• _WHAT YOU ARE ASKED TO DO_: The result should consist solely of the line containing "You are a GUI" and the lines that follow it below, each reproduced exactly, the last line included.

[Stored data]
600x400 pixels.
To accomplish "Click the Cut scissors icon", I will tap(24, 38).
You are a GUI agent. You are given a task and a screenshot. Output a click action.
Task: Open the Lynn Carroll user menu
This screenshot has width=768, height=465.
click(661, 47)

• _WRITTEN ANSWER_:
You are a GUI agent. You are given a task and a screenshot. Output a click action.
Task: Open the Lynn Carroll user menu
This screenshot has width=768, height=465.
click(661, 47)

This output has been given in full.